Marguerite Blais rejette la faute sur François Legault, celui-ci congédie Danielle McCann et embauche son ami Christian Dubé. On exige l’aide du gouvernement fédéral, mais on refuse ses normes de santé. Bref, on demande beaucoup d’argent à gérer à l’abri de tout regard extérieur à Québec inc.

Le déclin de notre système de santé s’est amorcé sous le gouvernement de Lucien Bouchard, obsédé par l’atteinte du déficit zéro : certains hôpitaux ont été fermés, d’autres ont été transformés en CHSLD, on a racheté les retraites anticipées de centaines de médecins et d’infirmières, et on a mis en disponibilité des milliers d’employés du réseau de la santé.
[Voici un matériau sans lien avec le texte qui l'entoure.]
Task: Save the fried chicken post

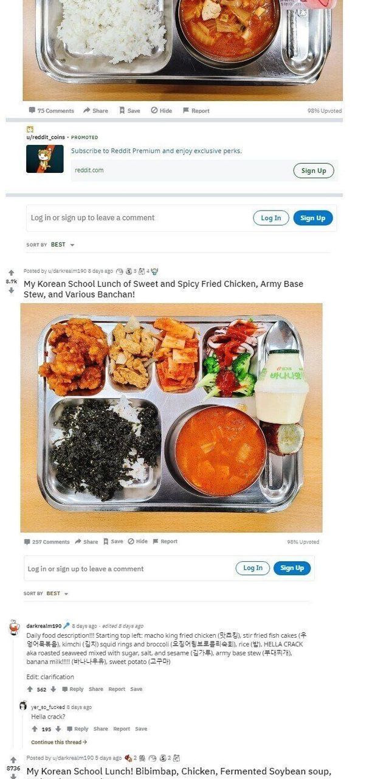Action: point(113,541)
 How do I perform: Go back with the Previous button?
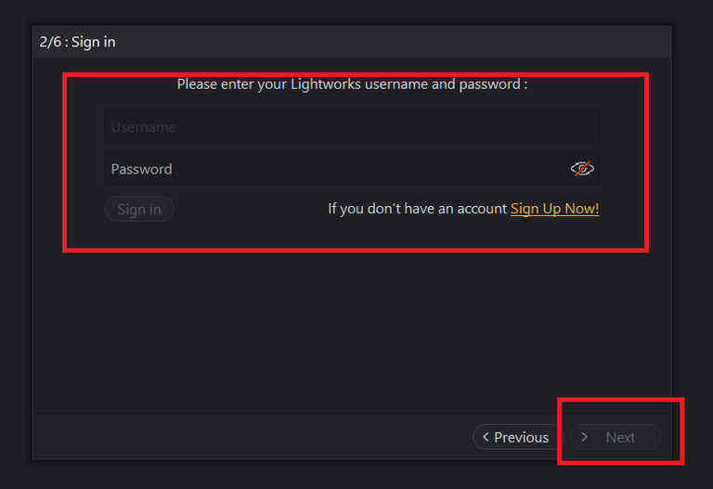tap(516, 437)

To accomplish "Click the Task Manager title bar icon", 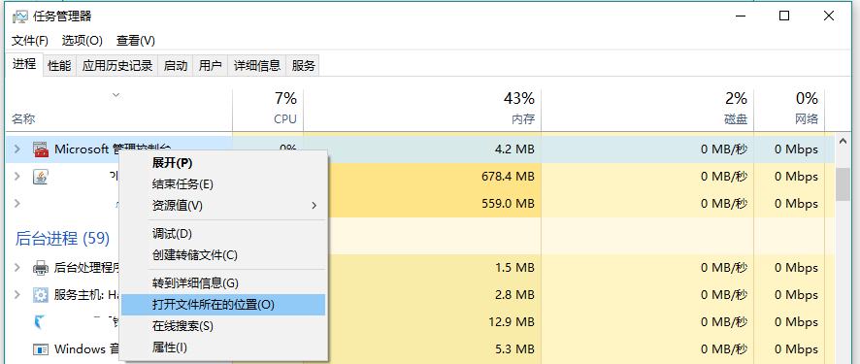I will coord(19,17).
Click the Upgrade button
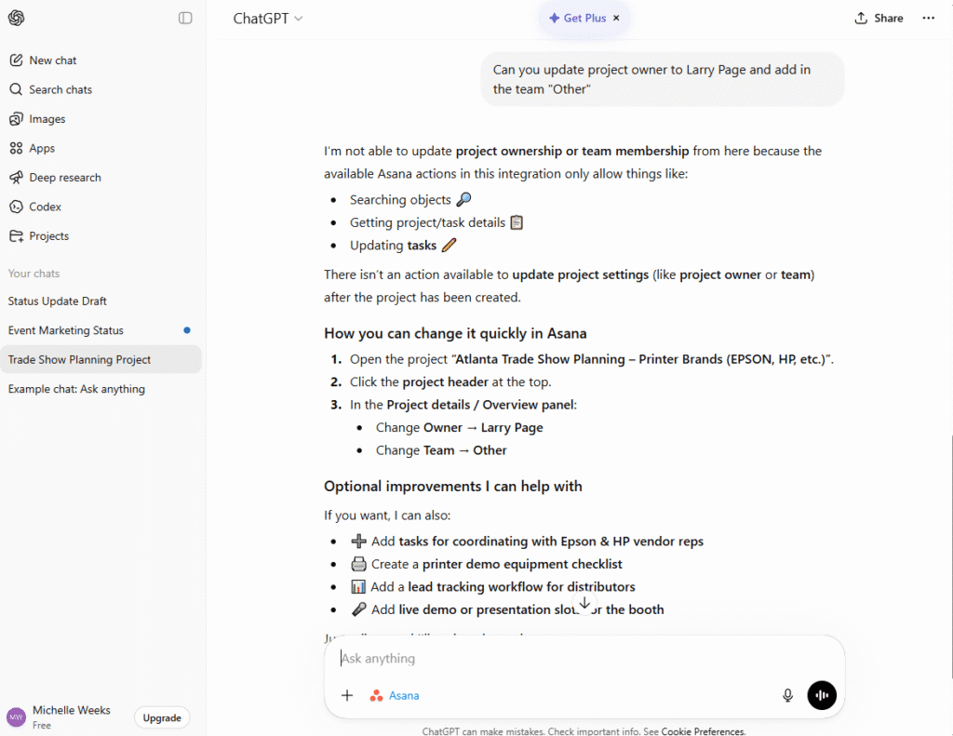The image size is (953, 736). pos(161,717)
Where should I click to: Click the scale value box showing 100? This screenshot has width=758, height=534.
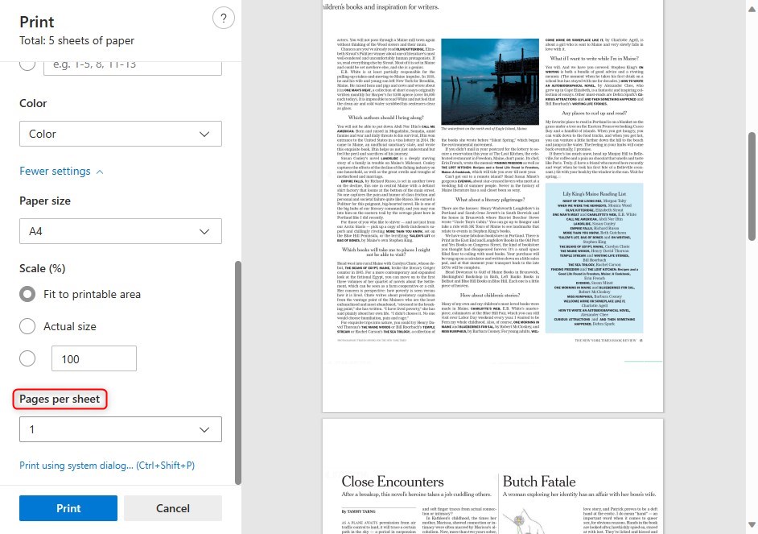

Depuis, le réseau peine à répondre aux besoins des Québécois. Il était inévitable qu’avec l’actuelle pandémie, notre réseau craquerait sous la pression. Et, pour l’instant, ce sont les aînés qui en font les frais.

On se rappellera que François Legault, lors de la campagne électorale de 2018, avait eu de nombreuses discussions avec Gertrude Bourdon dans l’espoir d’obtenir sa candidature en lui promettant le poste de ministre de la Santé. Or, cette dernière avait une vision précise d’une réforme efficace du réseau et avait émis ses exigences à cet égard, dont celle de hausser le budget de la santé de 8 % par année.

Comme elle s’était butée à un refus catégorique, elle n’a pas hésité à sacrifier un poste de ministre et s’est tournée vers le Parti libéral, dont le programme correspondait davantage à sa vision.

Alors, pourquoi Marguerite Blais n’a-t-elle pas démissionné quand elle a constaté, au printemps dernier, que son parti ne répondait pas à ses demandes pour les CHSLD, qui se consumaient sous la COVID-19, tant les aînés que le personnel ? C’eût été le geste le plus utile à sa mission qu’elle chérit depuis des années, celle du bien-être des aînés. En expliquant les raisons de sa démission, elle aurait pu alerter le public et forcer le gouvernement à prendre des mesures. Espérons que la deuxième vague épargnera cette tranche vulnérable de la population.